Your answer should consist solely of the lines from the one holding "Tailler un bonsai (319, 2499)" through the final line of the entries, reproduced exactly and without pictures.

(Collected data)
☆ ☆ ☆ ☆ ☆ ☆ ☆

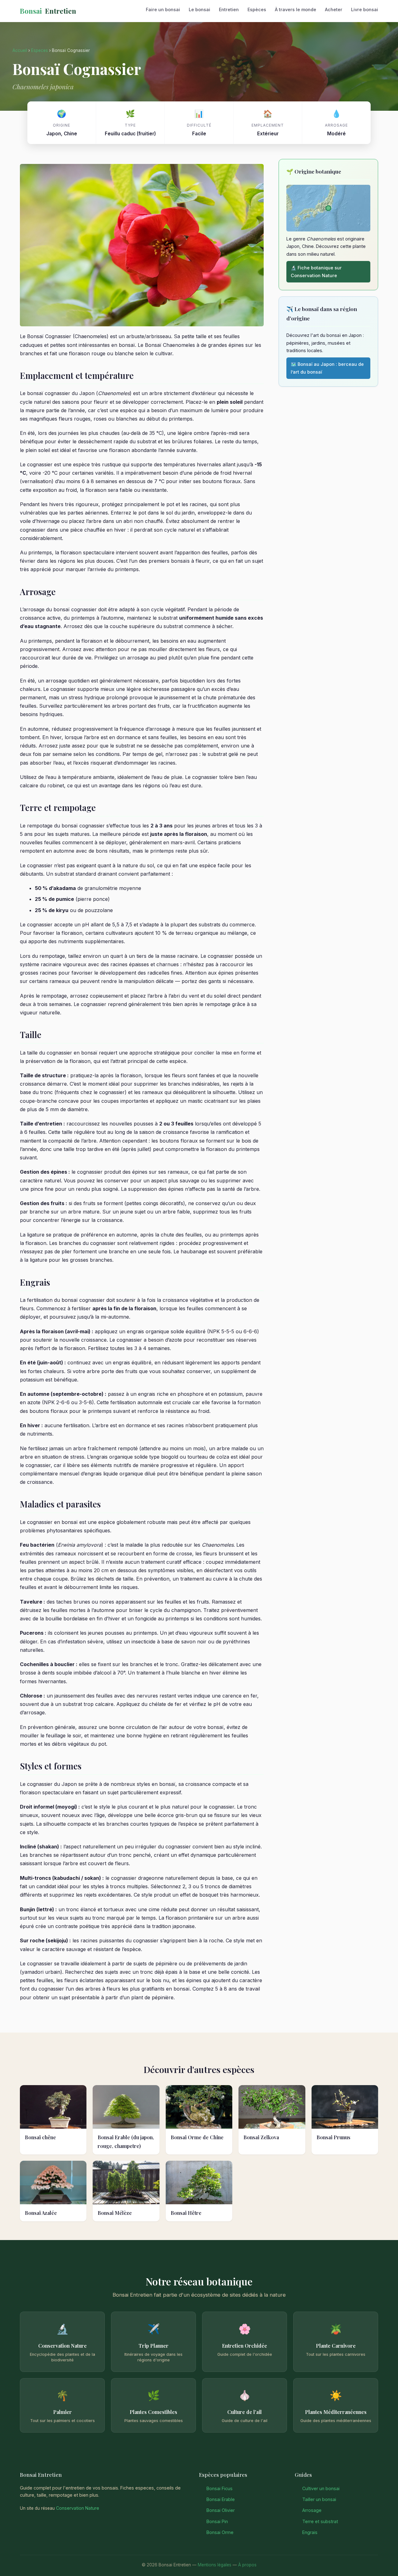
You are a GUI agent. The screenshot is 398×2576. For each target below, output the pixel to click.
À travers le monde (295, 9)
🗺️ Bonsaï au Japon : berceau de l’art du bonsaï (327, 367)
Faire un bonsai (163, 9)
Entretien (48, 11)
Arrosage (312, 2510)
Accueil (19, 50)
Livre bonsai (364, 9)
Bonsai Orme (220, 2532)
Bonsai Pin (217, 2521)
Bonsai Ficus (219, 2488)
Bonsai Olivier (220, 2510)
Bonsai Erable (220, 2499)
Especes (39, 50)
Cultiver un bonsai (321, 2488)
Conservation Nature (77, 2508)
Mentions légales (214, 2564)
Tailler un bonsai (319, 2499)
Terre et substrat (320, 2521)
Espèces (257, 9)
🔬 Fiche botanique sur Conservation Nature (316, 271)
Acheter (333, 9)
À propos (247, 2564)
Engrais (309, 2532)
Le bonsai (199, 9)
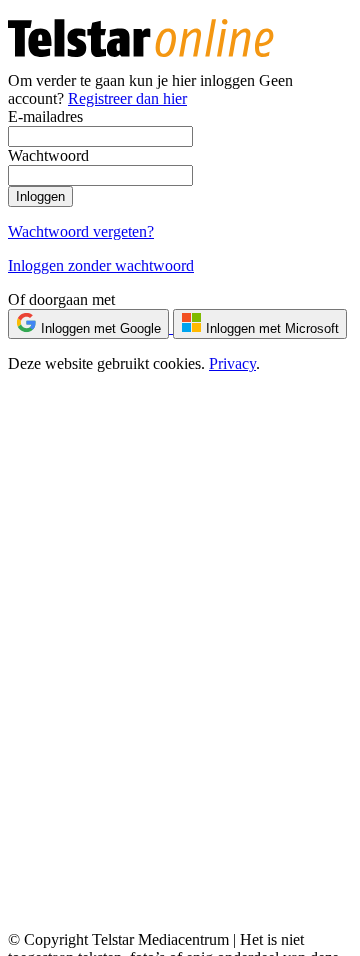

☆ ☆ ☆ ☆ ☆ ☆ ☆

**TASK OUTPUT**
Tailler un bonsai (319, 2499)
Terre et substrat (320, 2521)
Espèces (257, 9)
🔬 Fiche botanique sur Conservation Nature (316, 271)
Acheter (333, 9)
À propos (247, 2564)
Engrais (309, 2532)
Le bonsai (199, 9)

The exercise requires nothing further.